** Data provided **
-------------------------

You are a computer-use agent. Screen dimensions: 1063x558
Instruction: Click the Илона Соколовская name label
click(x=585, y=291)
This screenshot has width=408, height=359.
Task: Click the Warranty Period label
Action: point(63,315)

-------------------------

** Work required **
The response must contain every entry, each one identical to the original.

** Exercise solution **
You are a computer-use agent. Screen dimensions: 1063x558
Instruction: Click the Илона Соколовская name label
click(x=585, y=291)
This screenshot has width=408, height=359.
Task: Click the Warranty Period label
Action: point(63,315)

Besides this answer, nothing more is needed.